Hay muchas vidas en estos poemas. Está la vida urbana, ocupada de calles y de rostros, en permanente fuga o en permanente cercanía. Está la experiencia de la naturaleza, la del mar siempre invitado al festín de las palabras, la del campo en el que el poeta creció y al que vuelve como quien regresa a la casa de la infancia. Está el tiempo, su vértigo, su fiebre, la percepción íntima de que va y viene, como la luz cuando circunvala las sombras. Está, en sólida evidencia, el hombre, el que se declara poeta y se inviste de los dones de la poesía y la venera y la roza con delicadeza y con temor a que su afecto la hiera o la vulnere. Tienen estos poemas esa pulcritud de lo amoroso. Se diría, en ocasiones, que podría haber ido más lejos, no hacerse quedado en cierta periferia de las cosas, pero todo es adrede, él se cuida de no enredarse inútil o huecamente en las palabras, de ahí que no se precipite y no espese la trama de lo contado. Lo ofrece con sencillez, brilla esa sencillez, se hace cálida conforme uno se adentra en los poemas y cree, a medida que los cruza, que están siendo contados para nosotros, que nos los están recitando en voz baja, como si no hubiese más lectores y fuésemos sus únicos y privilegiados destinatarios.
Tener a Conrado como amigo hace que uno lea de otra manera, llegue más lejos, vea entre líneas, descubra matices que no se exhiben a las claras y que hay que arañar para extraer del fondo. A veces, al leer, creo escuchar su voz recitando los versos. Se entiende bien que Conrado haya escrito este libro y no otro. Tal vez no podía escribir otro. Todos los poetas tienen su vocabulario favorito. Acuden a él, se abastecen de las palabras y de las imágenes que las palabras esconden. Aquí hay calles, abundancia lírica de calles. Hay tardes enormes que huelen a iglesia y a hogar (Acordes de la calle). Hay lluvia vista desde un retrovisor (Tras la lluvia) o desde la misma memoria de los días, uno de mis poemas favoritos. Está, además, la poesía que habla de sí misma: hay poemas que hablan de poemas, versos que se buscan y se entrelazan, imágenes limpias y poderosas que nos incumben a todos. Lo que Conrado Castilla cuenta (aunque sean poemas, hay una voluntad narrativa) es la fragilidad de lo vivido, el presente tomado con la intensidad de quien lo sabe fugaz y huidizo (El hoy) o amorosamente inclinado a sublimar la belleza de las antiguas tardes de domingo, las de las películas en blanco y negro de la niñez que todavía es fábula de fuentes, como dijo Lorca (Retazos de otoño). En Proemio, el poema que abre el libro, dice ir el poeta a las palabras. Hay un deseo de viaje hacia la literatura. Las palabras van y vienen, como el tiempo, se llevan los recuerdos y los traen de vuelta. En realidad el tiempo, su latido, su medida, lo ocupa todo.

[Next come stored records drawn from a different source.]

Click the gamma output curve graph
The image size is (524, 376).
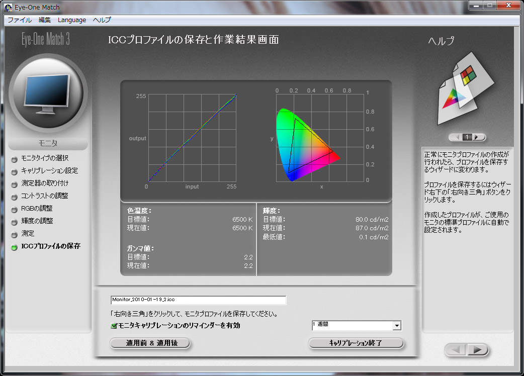pos(192,137)
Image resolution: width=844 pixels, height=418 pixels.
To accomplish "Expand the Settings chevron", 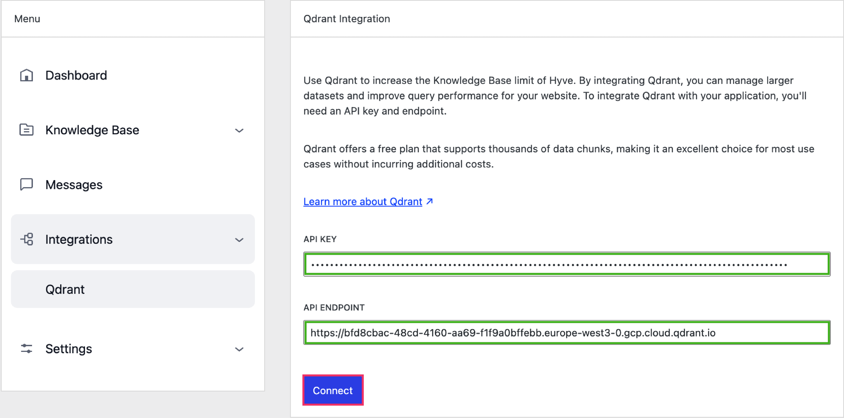I will click(x=239, y=349).
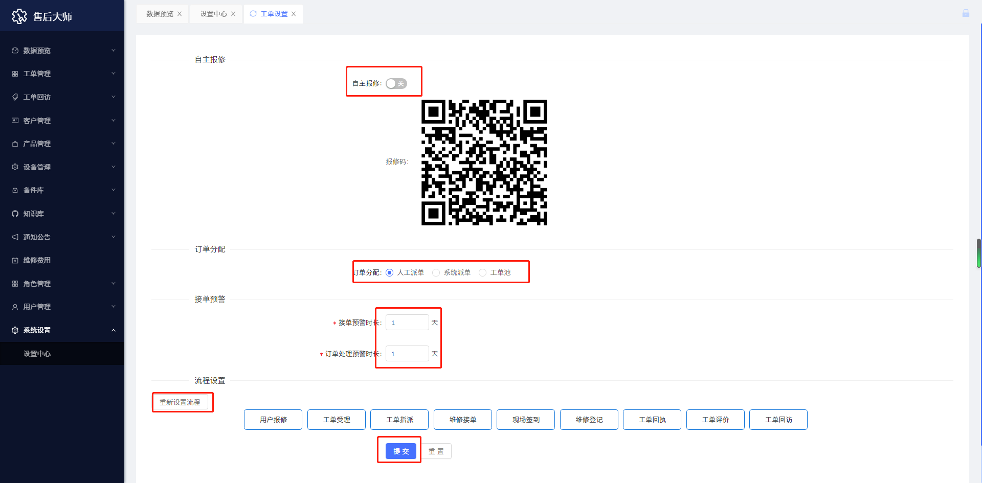The image size is (982, 483).
Task: Click the 售后大师 gear logo icon
Action: click(x=19, y=16)

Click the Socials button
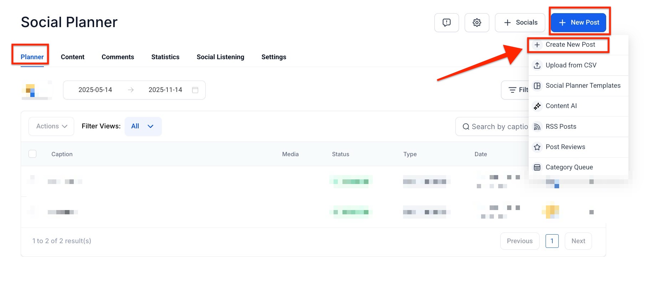pyautogui.click(x=520, y=22)
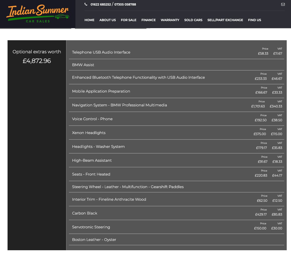Screen dimensions: 291x253
Task: Open the Home menu item
Action: 89,20
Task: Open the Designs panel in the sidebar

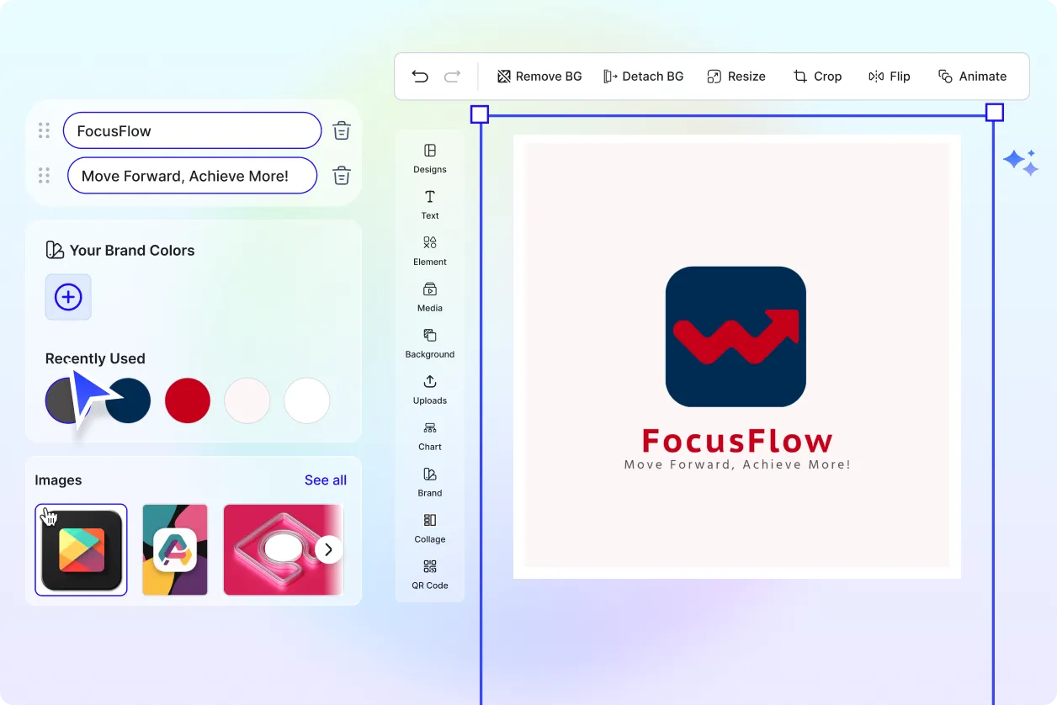Action: (x=430, y=157)
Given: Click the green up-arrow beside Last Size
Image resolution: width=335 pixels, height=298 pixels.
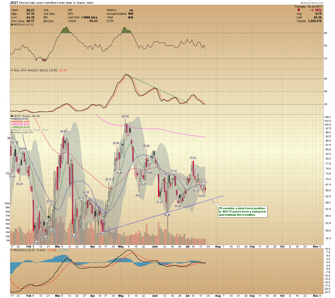Looking at the screenshot, I should pos(82,17).
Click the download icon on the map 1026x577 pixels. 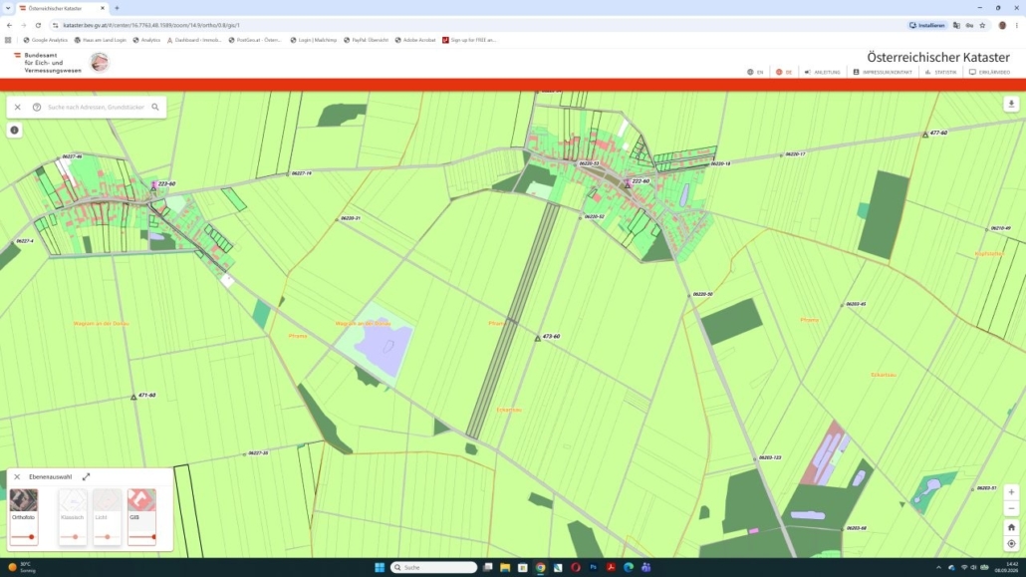[x=1011, y=104]
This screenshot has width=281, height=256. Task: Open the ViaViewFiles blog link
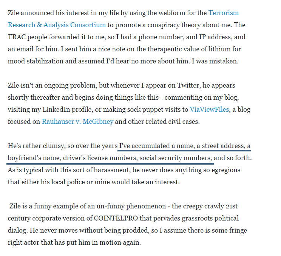(210, 109)
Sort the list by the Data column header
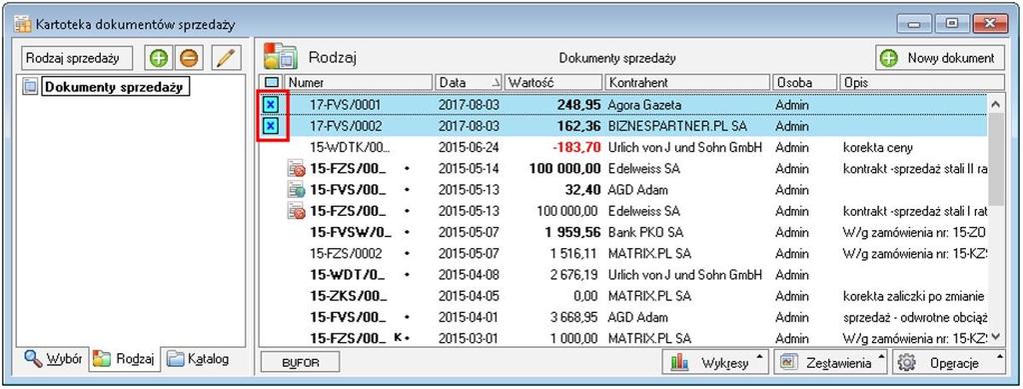This screenshot has width=1023, height=389. (469, 83)
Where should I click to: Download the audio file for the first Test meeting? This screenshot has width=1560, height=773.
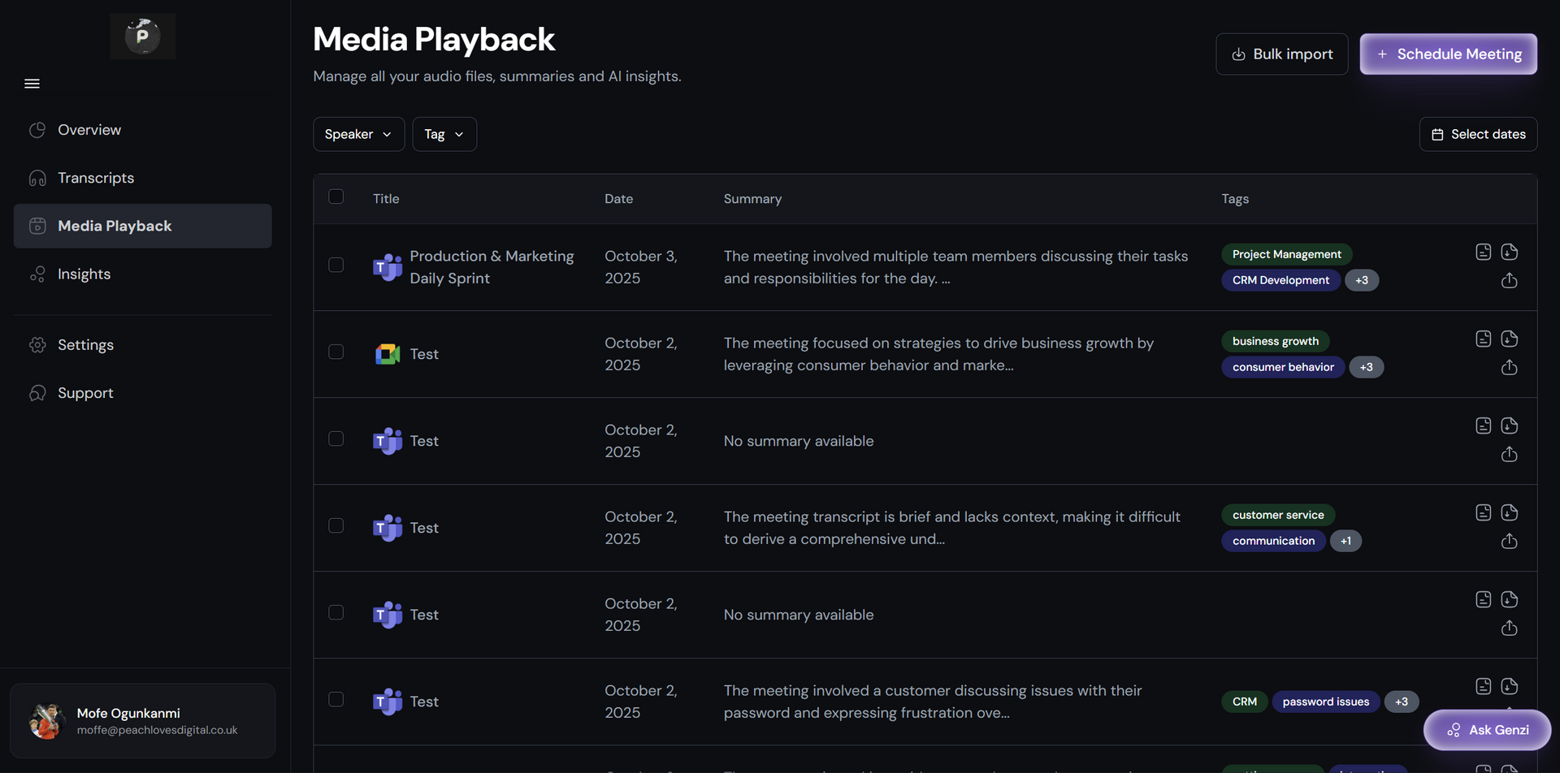(1510, 339)
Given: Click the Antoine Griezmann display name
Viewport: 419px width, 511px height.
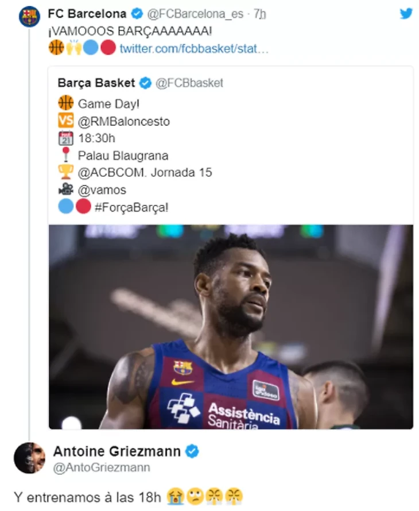Looking at the screenshot, I should tap(117, 451).
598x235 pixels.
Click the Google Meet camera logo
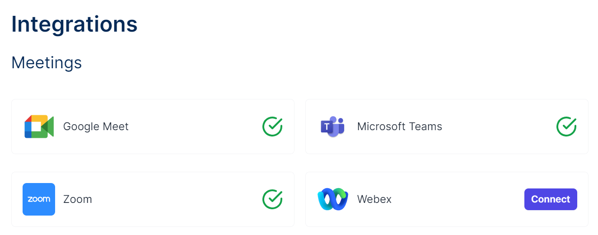tap(39, 127)
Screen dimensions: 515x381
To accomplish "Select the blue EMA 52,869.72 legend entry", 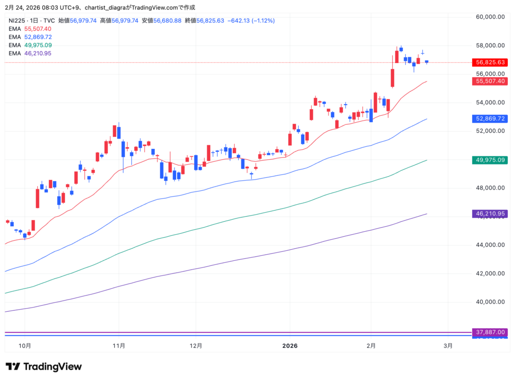I will click(x=30, y=37).
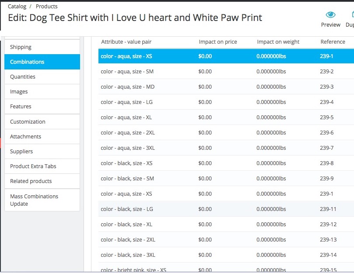
Task: Open the Catalog breadcrumb link
Action: pyautogui.click(x=17, y=6)
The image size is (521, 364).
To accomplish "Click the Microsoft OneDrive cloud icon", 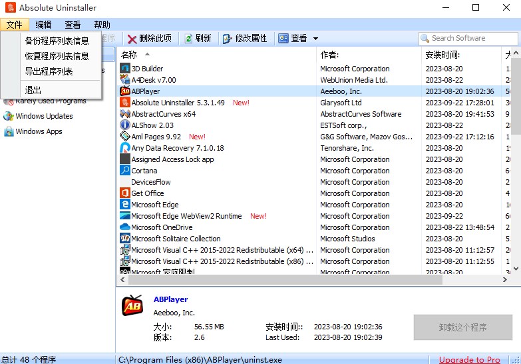I will click(x=125, y=227).
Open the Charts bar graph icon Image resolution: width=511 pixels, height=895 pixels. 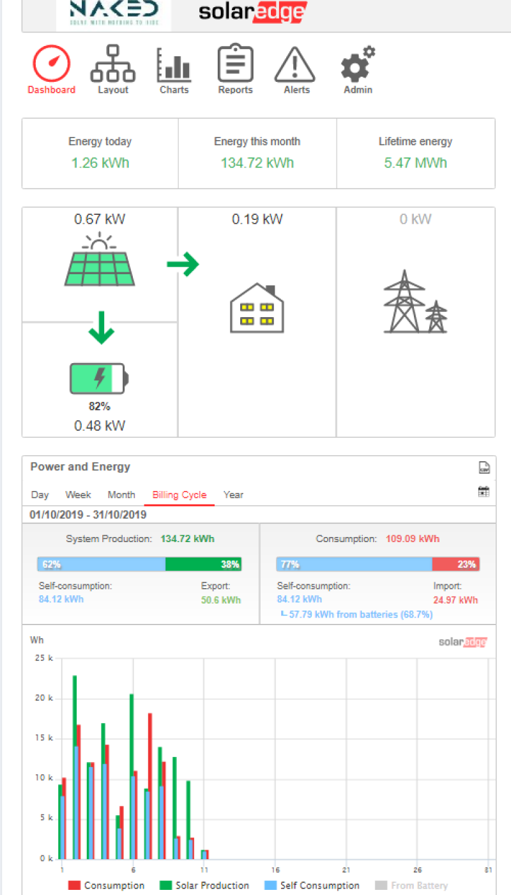[x=174, y=65]
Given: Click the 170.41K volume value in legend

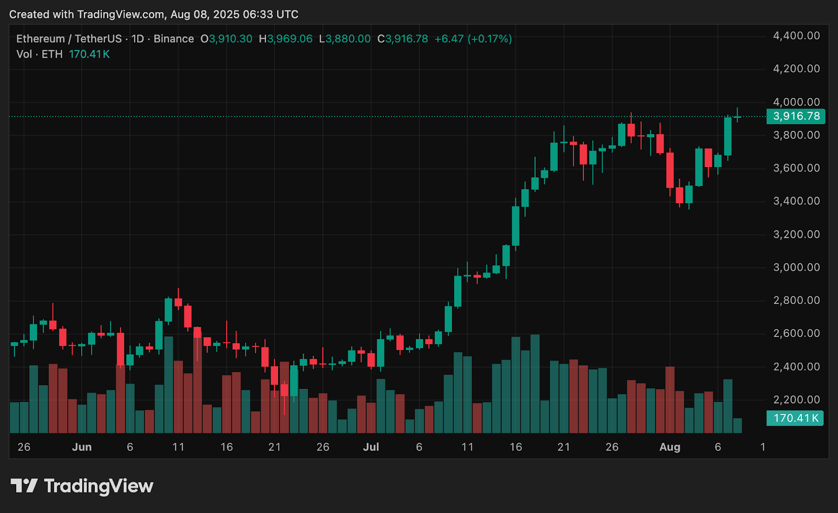Looking at the screenshot, I should coord(89,54).
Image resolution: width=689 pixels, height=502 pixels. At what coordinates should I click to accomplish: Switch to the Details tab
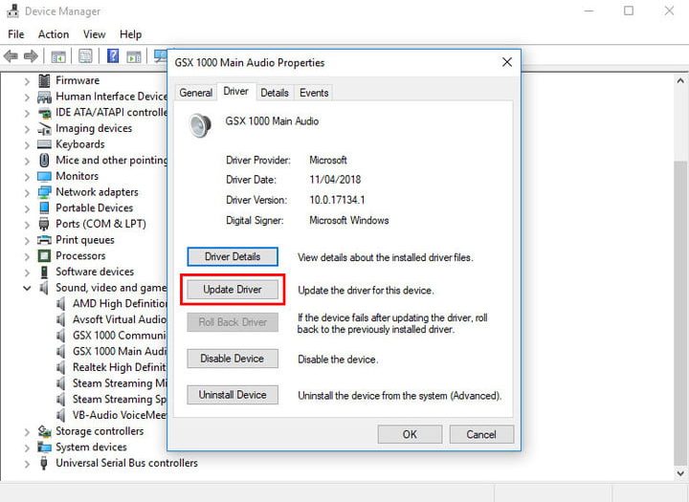[x=274, y=93]
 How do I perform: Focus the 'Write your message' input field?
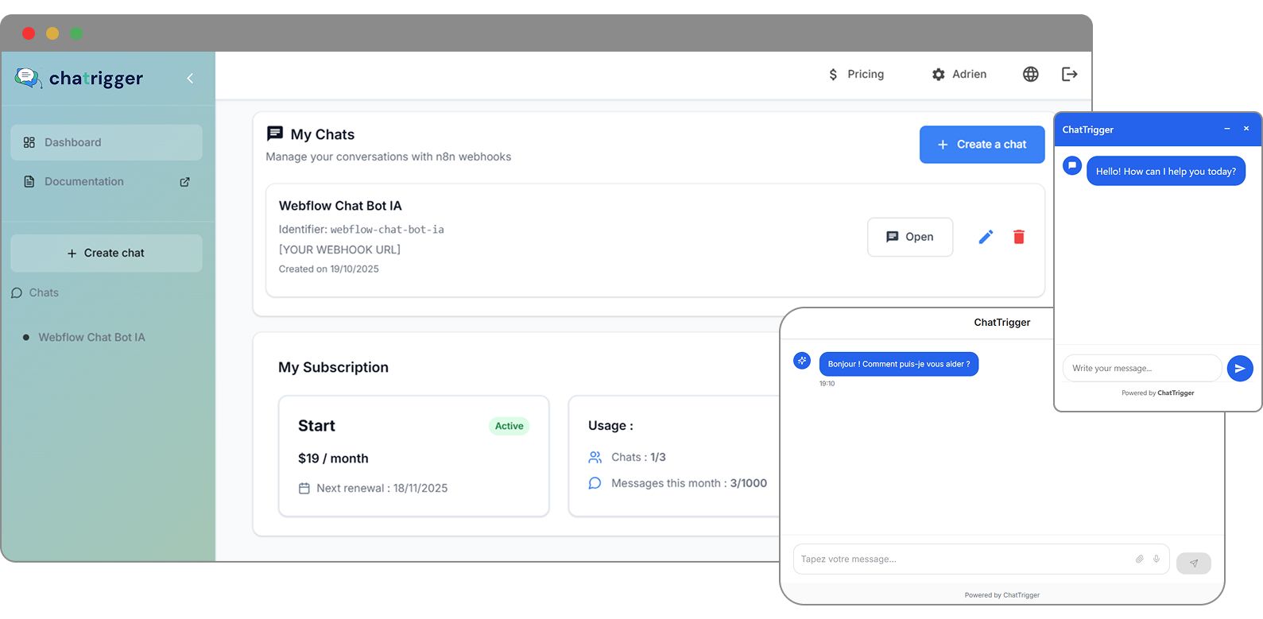(1141, 369)
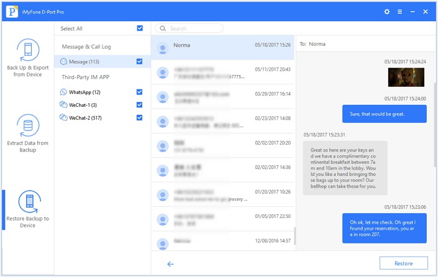Click Norma's contact avatar

pyautogui.click(x=163, y=48)
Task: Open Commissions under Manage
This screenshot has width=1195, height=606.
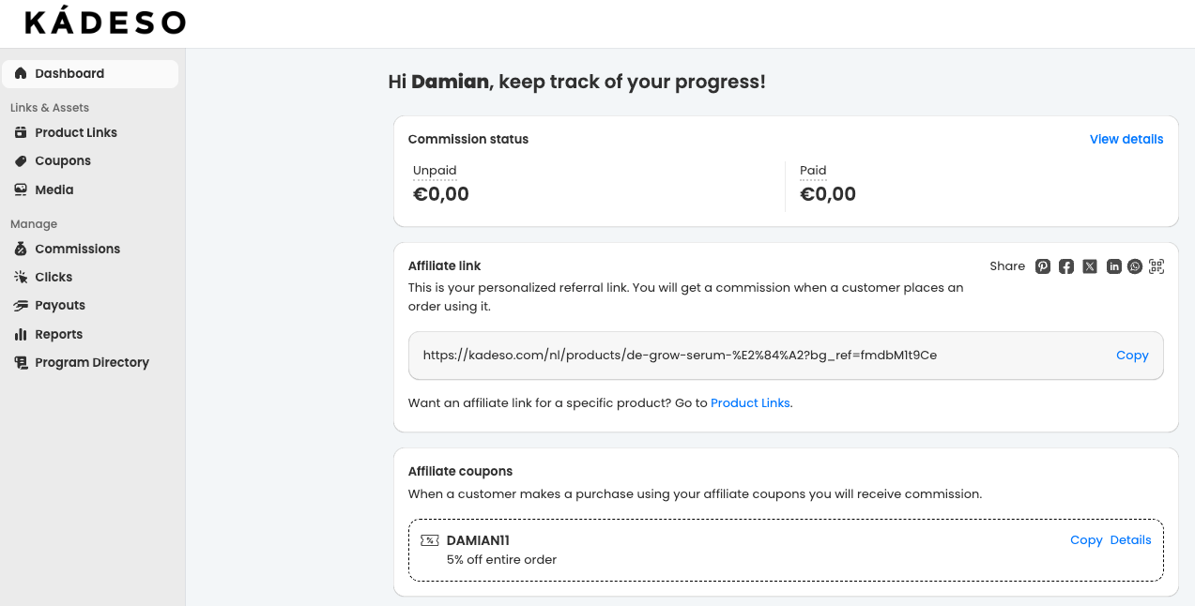Action: point(90,249)
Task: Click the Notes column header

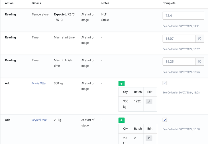Action: [105, 3]
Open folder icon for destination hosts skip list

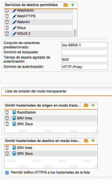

El material sensible que registra Cuando no tenga presente es cálido y es cercano: son paisajes de la memoria, semblanzas despojadas de imposturas o de arabescos en donde discurre la luz; el valor de la amistad (Andando por la calle) o de la vida (A mi padre, otro de los que me han gustado mucho); el fulgor del secreto de los días (Cuando salga el sol...); el mar real o el mar representado, el vivido en el presente o el recobrado (Marina); el otoño, que es un leivmotiv, al igual que la lluvia o las tardes, que si son de domingo tienen mayor nombradía y se aprestan más al juego poético; la siesta juntamente con la soledad (Mi calle en verano); las ventanas desde donde mirar y registrar lo mirado, para lo que vale un cuaderno azul o una brizna de memoria de la que después se puedan extraer las palabras, las palabras como una foto-fija, como un sueño.
Ojalá vengan más libros, siempre son una fiesta los libros. Los de poesía se desean más. Se lee poca poesía, se escribe poca poesía, aunque haya quien se obstine en decir que se lee cada vez más y se escribe muchísima. Seguimos siendo unos raros los que escribimos poesía. Conrado es un raro a su manera, uno de esos raros que hablan con conocimiento y que escriben con el placer de quien respeta mucho ese trabajo.